A review of Miller's 2019 expense records - pre-pandemic - shows he likes out of state travel, especially to Washington D.C. In October, he spoke at the Global Tobacco & Nicotine Forum in Washington D.C. There were three other Washington D.C. trips, that year, one that also took him to Boston as well.

He has now taken on additional duties that will almost certainly increase his out-of-state travel as the pandemic wanes; in December he was elected president of the National Association of Attorneys General (NAAG).

Hicks said Miller's new position will benefit "Iowans by using NAAG’s resources to educate consumers and address many tech and consumer protection issues affecting Iowans. Case in point: As I write this, he’s hosting a webinar on romance scams through NAAG."

For Bird, Washington D.C. under Biden is a battleground not a conference destination at the expense of taxpayers.  
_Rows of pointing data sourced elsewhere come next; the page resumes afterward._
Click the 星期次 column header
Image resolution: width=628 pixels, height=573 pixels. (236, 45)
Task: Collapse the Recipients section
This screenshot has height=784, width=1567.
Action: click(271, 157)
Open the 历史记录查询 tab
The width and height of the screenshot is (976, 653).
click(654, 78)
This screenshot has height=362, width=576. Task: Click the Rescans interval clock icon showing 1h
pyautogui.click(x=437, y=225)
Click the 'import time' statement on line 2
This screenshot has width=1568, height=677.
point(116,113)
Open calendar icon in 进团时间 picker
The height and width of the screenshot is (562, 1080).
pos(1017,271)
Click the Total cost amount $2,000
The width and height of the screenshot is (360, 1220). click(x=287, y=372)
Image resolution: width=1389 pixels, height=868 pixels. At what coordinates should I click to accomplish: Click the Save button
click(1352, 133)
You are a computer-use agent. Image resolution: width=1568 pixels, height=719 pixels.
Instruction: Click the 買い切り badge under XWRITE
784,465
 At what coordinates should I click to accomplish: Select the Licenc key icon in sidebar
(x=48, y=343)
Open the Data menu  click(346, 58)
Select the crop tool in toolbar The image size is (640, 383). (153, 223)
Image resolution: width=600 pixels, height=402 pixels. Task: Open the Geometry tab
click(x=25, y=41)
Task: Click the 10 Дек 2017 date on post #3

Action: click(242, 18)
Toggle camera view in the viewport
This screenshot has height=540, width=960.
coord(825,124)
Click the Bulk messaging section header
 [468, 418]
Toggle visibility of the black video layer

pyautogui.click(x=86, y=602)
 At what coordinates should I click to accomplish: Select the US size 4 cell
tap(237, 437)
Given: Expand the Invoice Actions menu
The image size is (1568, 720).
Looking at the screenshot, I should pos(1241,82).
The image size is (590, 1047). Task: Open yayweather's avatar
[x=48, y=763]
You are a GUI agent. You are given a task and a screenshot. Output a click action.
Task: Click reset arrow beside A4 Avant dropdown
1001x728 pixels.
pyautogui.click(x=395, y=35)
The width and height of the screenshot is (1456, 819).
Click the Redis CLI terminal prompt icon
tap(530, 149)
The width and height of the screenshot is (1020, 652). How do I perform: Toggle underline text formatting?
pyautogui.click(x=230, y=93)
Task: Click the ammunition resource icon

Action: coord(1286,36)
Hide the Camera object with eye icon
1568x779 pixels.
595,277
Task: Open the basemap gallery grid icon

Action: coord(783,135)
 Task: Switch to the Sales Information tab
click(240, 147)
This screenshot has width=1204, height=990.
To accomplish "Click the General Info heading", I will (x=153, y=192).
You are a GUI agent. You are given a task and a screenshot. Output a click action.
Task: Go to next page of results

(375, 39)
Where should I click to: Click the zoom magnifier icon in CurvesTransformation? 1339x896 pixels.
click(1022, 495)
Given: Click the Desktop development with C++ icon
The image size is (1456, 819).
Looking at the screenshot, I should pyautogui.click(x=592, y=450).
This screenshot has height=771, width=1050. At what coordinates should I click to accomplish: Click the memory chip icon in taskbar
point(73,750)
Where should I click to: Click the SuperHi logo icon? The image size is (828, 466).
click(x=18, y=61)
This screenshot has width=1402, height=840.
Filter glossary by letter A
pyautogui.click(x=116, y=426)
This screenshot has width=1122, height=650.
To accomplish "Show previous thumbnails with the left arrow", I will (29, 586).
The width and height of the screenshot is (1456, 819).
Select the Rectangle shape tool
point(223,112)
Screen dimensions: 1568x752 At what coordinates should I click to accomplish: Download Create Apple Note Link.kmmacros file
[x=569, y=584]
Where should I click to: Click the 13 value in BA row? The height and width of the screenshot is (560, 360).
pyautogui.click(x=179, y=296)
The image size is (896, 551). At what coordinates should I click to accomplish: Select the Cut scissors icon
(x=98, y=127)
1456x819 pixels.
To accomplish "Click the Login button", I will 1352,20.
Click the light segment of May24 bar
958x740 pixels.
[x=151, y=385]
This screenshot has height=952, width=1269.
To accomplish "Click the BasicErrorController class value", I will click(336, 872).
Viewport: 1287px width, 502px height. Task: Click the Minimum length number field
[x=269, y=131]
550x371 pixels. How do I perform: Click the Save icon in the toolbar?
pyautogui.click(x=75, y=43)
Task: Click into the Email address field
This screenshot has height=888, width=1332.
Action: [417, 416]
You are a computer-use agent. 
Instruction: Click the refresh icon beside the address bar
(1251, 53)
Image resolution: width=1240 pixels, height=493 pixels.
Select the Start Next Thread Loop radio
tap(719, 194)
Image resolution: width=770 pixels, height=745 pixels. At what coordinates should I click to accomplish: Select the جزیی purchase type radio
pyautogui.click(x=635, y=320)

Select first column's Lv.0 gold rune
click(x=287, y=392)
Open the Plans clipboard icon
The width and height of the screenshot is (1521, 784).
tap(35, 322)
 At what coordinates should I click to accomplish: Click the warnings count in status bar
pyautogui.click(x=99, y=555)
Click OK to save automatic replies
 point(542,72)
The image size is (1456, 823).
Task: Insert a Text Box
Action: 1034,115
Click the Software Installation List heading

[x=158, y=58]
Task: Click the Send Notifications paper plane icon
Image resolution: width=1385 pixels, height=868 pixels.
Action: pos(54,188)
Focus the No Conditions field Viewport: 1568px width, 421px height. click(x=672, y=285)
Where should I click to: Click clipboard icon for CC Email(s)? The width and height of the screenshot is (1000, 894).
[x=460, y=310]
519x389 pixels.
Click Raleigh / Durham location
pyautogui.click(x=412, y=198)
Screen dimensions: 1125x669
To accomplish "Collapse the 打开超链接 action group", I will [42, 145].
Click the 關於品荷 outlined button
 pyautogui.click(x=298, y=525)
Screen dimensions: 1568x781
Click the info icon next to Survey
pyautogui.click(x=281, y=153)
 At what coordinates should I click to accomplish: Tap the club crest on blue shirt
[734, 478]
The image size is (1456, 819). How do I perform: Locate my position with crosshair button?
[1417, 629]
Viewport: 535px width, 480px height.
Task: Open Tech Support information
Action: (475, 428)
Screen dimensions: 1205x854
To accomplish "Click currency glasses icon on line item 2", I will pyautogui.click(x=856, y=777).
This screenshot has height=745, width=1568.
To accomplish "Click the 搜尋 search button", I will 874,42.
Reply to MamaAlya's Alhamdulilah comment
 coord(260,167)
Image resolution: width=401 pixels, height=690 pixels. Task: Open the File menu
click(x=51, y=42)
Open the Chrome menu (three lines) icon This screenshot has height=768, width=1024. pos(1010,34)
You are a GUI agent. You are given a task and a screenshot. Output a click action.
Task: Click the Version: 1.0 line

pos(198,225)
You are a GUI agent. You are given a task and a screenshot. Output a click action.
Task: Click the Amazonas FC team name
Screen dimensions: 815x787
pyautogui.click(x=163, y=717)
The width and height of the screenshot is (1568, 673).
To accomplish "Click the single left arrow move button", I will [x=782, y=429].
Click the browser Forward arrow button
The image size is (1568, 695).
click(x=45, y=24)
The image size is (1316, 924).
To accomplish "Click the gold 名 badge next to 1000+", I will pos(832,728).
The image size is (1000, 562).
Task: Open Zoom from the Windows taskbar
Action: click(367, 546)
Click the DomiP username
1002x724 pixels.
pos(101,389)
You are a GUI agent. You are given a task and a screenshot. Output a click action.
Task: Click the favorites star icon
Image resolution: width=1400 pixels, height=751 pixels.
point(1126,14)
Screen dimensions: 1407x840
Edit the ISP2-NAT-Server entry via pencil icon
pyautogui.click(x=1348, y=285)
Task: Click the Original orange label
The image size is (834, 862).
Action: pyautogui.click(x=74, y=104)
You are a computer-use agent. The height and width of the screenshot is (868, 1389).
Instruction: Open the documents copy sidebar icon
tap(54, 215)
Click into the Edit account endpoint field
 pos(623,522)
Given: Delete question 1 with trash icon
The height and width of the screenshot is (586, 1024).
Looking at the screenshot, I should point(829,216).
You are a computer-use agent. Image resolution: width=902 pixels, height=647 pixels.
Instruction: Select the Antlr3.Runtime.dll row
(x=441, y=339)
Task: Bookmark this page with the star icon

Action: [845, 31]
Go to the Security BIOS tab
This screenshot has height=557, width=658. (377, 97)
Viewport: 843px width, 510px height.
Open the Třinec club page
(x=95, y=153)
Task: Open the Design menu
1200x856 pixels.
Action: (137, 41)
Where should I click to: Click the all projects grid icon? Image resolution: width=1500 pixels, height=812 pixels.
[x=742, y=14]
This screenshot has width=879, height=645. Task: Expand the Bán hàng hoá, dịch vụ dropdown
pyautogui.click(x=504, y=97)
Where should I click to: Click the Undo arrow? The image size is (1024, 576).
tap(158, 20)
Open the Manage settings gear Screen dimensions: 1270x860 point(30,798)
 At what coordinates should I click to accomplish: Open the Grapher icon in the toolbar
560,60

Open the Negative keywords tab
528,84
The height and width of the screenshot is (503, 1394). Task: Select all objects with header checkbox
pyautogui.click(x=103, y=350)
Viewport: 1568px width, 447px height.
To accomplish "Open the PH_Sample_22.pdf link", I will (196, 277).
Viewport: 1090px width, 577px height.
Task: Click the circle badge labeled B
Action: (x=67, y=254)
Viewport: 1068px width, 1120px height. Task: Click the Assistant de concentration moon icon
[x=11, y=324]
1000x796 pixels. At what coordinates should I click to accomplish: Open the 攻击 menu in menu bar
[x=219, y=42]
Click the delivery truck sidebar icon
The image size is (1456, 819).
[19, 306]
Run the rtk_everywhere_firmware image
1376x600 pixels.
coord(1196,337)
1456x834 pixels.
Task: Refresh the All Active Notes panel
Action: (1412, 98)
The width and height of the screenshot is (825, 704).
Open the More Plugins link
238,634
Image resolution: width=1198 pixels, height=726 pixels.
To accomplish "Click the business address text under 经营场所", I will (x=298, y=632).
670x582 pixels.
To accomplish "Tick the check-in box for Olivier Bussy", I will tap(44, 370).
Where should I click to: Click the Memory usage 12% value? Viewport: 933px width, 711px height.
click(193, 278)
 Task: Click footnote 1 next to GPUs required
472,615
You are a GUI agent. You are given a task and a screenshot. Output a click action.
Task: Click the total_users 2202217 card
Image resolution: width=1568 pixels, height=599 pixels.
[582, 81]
“On everything from EPA regulations that crush Iowa’s farmers, to authoritarian mandates, to advocating defunding the police, the Biden Democrats are wrong,” she said in a statement announcing her candidacy in January. “It is incredibly frustrating to watch Tom Miller sitting on the sidelines when we have so much at stake. In other states, attorneys general defend the people of their state.”

Bird has won the endorsements of Governor Kim Reynolds and Senator Joni Ernst. 

She graduated from Drake University and received her law degree from the University of Chicago. She lives on the family farm in rural Dexter with her husband Bob, an Iraq war veteran, and their son.

The primary is June 7; the general election is Nov. 8.